Mucga’s Song


When you are a child, things can seem simple and beautiful. You may know something more and you can sense it, but you are afraid to ask. You pretend to only understand what you could because you knew –  you were told only what you needed to know. As you grow and your mind opens more, you lose that innocence and protection of your thoughts. Your older mind sees the ugly side to those things such as people and how they treated others or bad places and bad things.

This story is about a friend of mine. Many that knew our small village, Wagang, on the Coast of Lae, Papua New Guinea may remember Mucga. She was a distant aunt. We had a special relationship which no-one really understood but sometimes, friendship and love do not need any explanation- they can just exist. My story is for Mucga.

Mucga’s Song

It was a crispy morning about 9 o’clock. The blue sky threw dancing crystals on the Budac River. The river had a lazy flow today. My eyes could see through the water to the other side of the bank and the river was full of fish feeding on the mud and shell fish on the beds and mangrove roots. A slight breeze rustled the pandanus and swept the long green leaves over the golden ripe seeds. Already the seeds were attracting insects and birds with its sweetness. The breeze gathered sand and dried leaves bounced quickly along the hardened sandy bank to the river then floated back gently.

I had to be first to get to Budac before all the other children so I can catch enough dinner. The fish did not tolerate crowds nor noise. It was the main river used by Wagang villagers, just along the coast of  Huon Gulf in Morobe Province, Papua New Guinea.

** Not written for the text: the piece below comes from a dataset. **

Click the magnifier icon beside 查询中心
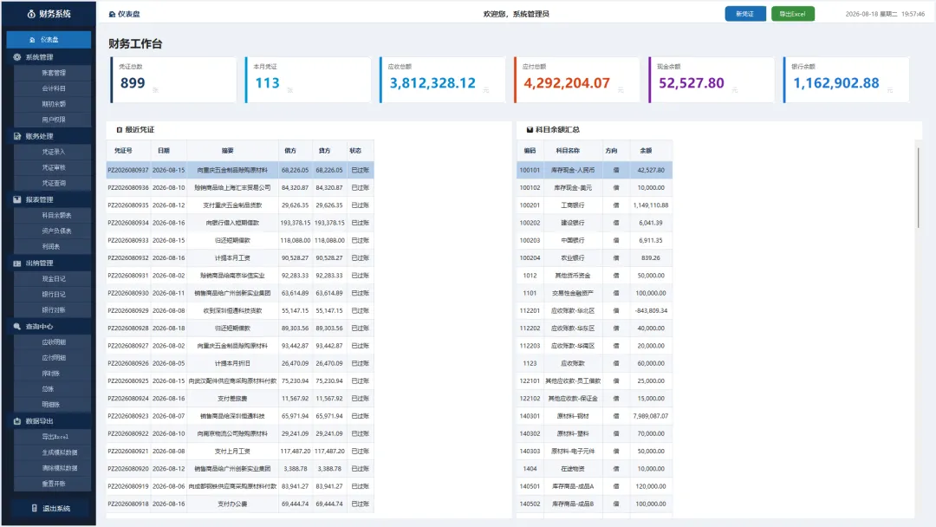Screen dimensions: 936x527 coord(16,327)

I set up my trap, an empty 500g Nescafe coffee jar and waded into the water. I had filled it with a quarter cooked rice and water. With the labels and lid removed, it was one tall glass cylinder. The rice grains were twirling around in the clear bottle as I filled it to the brim to let out the bubbles, holding it under water. I took a deep breath and just as I went under water, I heard singing;

‘Musawa ke se leng geleng gwec, oh geleng gwec ngademu geo sasa, geo kesuc

Oh geoc ke soc o Bukawa.

(The giant easterly was drenching in the ocean as she swept and stirred the sea dirty and rough – outwards and then inwards and finally she arrived at the shores of Bukawac).

Bukawac is a coastal sub-district down the coast. It would take more than three school lunch breaks to get there by a motor boat. On foot, it takes nearly a day.

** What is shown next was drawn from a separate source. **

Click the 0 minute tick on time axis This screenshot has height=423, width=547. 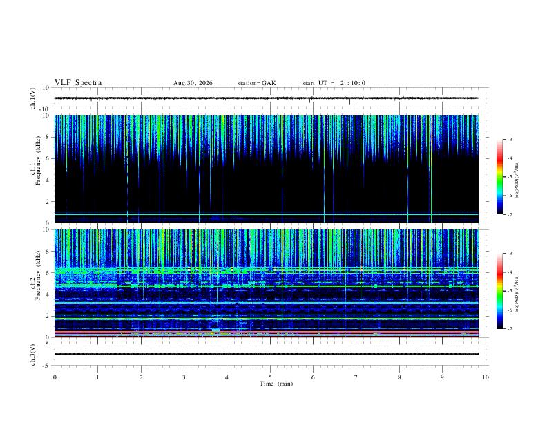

Muc ga! I yelled out loud.

She was startled and stopped on her next deep breath before her second verse. Mucga looked over the water at me. In our culture, we would sing while we worked. With the corners of her lips turned downwards quickly, I upset her because she wanted to sing to help me catch fish. Then suddenly, she gave me a very big grin and stood up.  I had seen this grin too often and knew what it was for.

‘Are you catching OUR fish?’ she asked coyly as she walked up to the bank near me. Quickly my annoyance turned into a smile.  Mucga had mental illness at a very early age. She was a grown up now, but I would not know for sure how old she was. The children in the village called her ‘longlong’ in pidgin. She would act funny and talk funny. Most times she was like a child. Mucga can go from a normal conversation to an extremely angry or sad mood and say very bad words like “Satan” and the  “K” word which is really the “C” word.

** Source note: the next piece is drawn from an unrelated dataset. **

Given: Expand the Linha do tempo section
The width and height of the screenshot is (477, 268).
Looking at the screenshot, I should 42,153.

When I was growing up, I would hear her cry and scream and an ambulance would come and take her to the Angau Hospital. I heard the adults say she was in Ward 9. I didn’t like it went she was beaten. I knew she was mis-treated. She would be gone for weeks so I would fish alone at Budac. In her good days, Mucga would tag along.  My mother told me not to fish with other children because they used many bad words. Often the children would torment me and call me names. A couple of those words were “bastard”, “white bastard” and “sting” which was a pidgin word for stinky. I often wondered if they meant that I smelt funny because I look different or that I was lighter.

My cousin Elsie Joseph who was younger then I would fish with me sometimes. I loved her. We always had fun. She was often sick with head Malaria. My other two friends did not like fishing.

When I asked grandma about Mucga, grandma said Mucga’s spirit was not at rest. If Mucga’s spirit was rested, it would stay calmly inside her and Mucga would be herself. The restless spirit was something Mucga was born with and we have to accept her.

Mucga’s walk was up and down and sometimes sideways with her bad foot dragging behind her. This foot would draw a line on the sand as she went. Mother said it was because leprosy ate her leg. I always wandered how leprosy chose to eat Mucga’s leg and not everybody’s leg. Mother said that when you wear another person’s shoe and they have leprosy, that leprosy would eat your feet too, then your leg. That always worried me because in my head,  I had pictures of people trying to walk without their feet and legs.

Mucga stood in front of me. Her sore feet pointing at me and every now and then she marched quickly to chase the flies off.

I can catch OUR fish, I stressed, but only if you stop singing. You know the fish don’t like singing or noise and if you keep singing to the big easterly wind, that wind will come, I said.

Mucga’s usual troubled eyes were reflecting the dancing happy crystals from the water. She was happy, thinking she was helping me. Mucga looked straight at me again with her 20 year-old eyes and then nodded. She had a slight smile and I saw her teeth – never been touched by beetlenut stain.

At seven, I had never felt any animosity from this woman. I felt like hugging her.  Mucga had always frightened children and adults alike in my village. She would scream and launch at them when they abused her. I was glad she did. They all deserved it.

Mucga tried to smile, showing just a handful of teeth this time and I knew she would wait there for me – the whole day. I also knew, there was no guarantee the singing had stopped.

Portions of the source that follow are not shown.